::: Dataset extract :::

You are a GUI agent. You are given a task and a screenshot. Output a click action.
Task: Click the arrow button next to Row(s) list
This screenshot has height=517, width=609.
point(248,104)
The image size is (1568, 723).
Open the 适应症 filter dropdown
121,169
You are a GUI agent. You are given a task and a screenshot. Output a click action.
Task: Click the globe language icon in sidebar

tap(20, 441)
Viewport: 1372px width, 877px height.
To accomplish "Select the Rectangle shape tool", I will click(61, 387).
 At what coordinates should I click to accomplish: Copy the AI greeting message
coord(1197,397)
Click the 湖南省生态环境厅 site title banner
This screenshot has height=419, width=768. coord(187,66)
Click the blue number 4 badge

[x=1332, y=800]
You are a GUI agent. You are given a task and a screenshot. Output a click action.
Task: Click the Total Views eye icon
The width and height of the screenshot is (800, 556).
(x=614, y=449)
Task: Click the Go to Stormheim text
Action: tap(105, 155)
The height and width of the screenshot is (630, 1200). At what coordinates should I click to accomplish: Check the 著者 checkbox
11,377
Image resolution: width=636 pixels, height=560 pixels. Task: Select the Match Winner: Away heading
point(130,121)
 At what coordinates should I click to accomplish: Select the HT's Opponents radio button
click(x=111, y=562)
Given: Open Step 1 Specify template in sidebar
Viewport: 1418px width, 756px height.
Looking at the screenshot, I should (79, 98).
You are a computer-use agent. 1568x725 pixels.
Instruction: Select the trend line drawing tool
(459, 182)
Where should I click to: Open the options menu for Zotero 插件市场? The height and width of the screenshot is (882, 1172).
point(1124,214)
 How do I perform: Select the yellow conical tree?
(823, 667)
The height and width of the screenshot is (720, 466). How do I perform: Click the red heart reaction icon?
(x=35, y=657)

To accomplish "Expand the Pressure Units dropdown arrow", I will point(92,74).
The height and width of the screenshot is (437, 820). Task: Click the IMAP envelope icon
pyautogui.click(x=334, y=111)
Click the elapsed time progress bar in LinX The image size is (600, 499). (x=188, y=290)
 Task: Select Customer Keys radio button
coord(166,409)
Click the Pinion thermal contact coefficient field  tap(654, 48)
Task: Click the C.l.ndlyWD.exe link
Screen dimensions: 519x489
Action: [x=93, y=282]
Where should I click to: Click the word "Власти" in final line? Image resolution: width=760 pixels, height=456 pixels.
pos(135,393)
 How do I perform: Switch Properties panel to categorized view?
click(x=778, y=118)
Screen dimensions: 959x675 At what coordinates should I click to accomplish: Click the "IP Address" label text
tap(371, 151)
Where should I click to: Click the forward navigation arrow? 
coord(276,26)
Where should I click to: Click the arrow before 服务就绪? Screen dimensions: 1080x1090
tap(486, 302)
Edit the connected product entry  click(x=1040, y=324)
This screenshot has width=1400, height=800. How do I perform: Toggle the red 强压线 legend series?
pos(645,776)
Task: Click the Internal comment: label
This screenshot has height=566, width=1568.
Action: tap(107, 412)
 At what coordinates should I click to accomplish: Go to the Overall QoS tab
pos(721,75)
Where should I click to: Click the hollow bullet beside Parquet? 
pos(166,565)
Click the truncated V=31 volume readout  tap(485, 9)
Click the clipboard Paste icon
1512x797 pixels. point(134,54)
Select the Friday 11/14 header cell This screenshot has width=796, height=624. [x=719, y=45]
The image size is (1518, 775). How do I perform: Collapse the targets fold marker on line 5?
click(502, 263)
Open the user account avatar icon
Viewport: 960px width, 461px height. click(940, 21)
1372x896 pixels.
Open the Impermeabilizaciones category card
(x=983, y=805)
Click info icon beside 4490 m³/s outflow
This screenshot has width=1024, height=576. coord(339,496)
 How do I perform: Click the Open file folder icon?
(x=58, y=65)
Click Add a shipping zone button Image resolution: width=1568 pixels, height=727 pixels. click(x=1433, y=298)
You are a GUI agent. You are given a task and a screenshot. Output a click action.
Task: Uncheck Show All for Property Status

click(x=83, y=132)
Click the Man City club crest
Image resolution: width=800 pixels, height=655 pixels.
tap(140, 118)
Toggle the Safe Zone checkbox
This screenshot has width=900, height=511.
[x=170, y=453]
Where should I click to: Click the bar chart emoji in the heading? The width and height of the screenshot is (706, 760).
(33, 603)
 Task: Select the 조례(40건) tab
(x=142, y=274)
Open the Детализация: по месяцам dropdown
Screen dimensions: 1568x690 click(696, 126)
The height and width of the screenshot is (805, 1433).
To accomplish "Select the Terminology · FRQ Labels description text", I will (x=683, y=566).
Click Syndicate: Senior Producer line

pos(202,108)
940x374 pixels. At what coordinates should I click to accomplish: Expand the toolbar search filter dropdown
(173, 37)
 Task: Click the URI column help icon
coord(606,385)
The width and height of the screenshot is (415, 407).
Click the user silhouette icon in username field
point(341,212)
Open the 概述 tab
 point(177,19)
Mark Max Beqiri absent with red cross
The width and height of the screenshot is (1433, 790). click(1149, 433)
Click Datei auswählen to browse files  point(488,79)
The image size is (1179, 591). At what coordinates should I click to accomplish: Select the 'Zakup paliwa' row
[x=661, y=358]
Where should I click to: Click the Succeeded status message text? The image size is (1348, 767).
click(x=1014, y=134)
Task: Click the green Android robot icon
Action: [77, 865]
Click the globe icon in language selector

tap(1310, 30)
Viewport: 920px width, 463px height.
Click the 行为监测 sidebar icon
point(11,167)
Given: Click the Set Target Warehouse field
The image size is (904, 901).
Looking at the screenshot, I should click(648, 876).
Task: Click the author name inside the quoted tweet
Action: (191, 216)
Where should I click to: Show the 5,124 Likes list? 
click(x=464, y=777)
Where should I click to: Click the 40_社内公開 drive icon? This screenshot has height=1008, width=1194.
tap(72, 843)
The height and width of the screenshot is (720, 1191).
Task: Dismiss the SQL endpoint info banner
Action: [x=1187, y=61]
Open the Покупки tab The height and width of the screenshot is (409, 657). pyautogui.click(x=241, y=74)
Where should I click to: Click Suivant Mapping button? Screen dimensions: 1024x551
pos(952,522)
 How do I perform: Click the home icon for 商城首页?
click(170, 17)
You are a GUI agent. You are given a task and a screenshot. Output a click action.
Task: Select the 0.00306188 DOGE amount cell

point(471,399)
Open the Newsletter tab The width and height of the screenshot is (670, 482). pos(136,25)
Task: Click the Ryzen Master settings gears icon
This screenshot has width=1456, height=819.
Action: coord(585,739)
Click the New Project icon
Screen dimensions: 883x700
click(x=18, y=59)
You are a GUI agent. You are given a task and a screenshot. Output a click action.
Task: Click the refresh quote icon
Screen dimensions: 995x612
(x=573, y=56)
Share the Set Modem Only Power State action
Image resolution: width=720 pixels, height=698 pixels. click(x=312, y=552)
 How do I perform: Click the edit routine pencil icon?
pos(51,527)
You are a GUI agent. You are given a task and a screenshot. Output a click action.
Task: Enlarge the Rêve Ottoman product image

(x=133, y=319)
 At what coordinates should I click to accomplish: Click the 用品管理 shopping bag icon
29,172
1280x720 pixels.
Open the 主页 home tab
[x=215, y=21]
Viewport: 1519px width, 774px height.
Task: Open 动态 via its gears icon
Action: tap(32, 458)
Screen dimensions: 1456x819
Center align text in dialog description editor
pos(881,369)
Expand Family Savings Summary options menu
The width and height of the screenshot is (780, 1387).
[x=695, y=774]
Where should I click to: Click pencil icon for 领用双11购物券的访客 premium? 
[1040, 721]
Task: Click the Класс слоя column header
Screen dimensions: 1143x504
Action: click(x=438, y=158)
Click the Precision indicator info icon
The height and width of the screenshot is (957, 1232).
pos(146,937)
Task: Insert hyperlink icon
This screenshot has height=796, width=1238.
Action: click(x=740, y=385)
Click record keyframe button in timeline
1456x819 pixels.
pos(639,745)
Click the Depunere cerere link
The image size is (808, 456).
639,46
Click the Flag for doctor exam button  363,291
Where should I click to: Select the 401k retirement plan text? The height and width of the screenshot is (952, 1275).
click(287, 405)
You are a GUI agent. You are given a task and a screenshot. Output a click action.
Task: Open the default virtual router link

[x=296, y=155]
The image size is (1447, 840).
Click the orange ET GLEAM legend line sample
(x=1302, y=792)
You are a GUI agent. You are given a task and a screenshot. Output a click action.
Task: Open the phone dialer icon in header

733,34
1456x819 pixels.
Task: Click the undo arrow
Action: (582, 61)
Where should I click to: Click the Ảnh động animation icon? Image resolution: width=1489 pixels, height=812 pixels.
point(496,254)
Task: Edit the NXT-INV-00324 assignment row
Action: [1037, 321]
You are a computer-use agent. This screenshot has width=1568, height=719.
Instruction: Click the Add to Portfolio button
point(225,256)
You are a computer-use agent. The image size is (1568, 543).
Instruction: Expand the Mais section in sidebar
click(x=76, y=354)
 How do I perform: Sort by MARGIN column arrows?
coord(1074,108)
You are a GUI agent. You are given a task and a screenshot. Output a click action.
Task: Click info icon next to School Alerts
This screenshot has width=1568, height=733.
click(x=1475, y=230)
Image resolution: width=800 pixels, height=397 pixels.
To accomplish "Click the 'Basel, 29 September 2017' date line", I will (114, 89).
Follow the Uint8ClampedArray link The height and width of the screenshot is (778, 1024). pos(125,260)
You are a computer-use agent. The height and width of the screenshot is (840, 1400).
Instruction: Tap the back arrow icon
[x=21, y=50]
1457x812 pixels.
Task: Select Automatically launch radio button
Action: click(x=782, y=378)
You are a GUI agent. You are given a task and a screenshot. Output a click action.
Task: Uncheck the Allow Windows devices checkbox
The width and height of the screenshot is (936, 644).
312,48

:::

What this task involves:
Tally the lines in the records above that contain the string "Uncheck", matching case exactly, and give only the number.

Exercise output:
2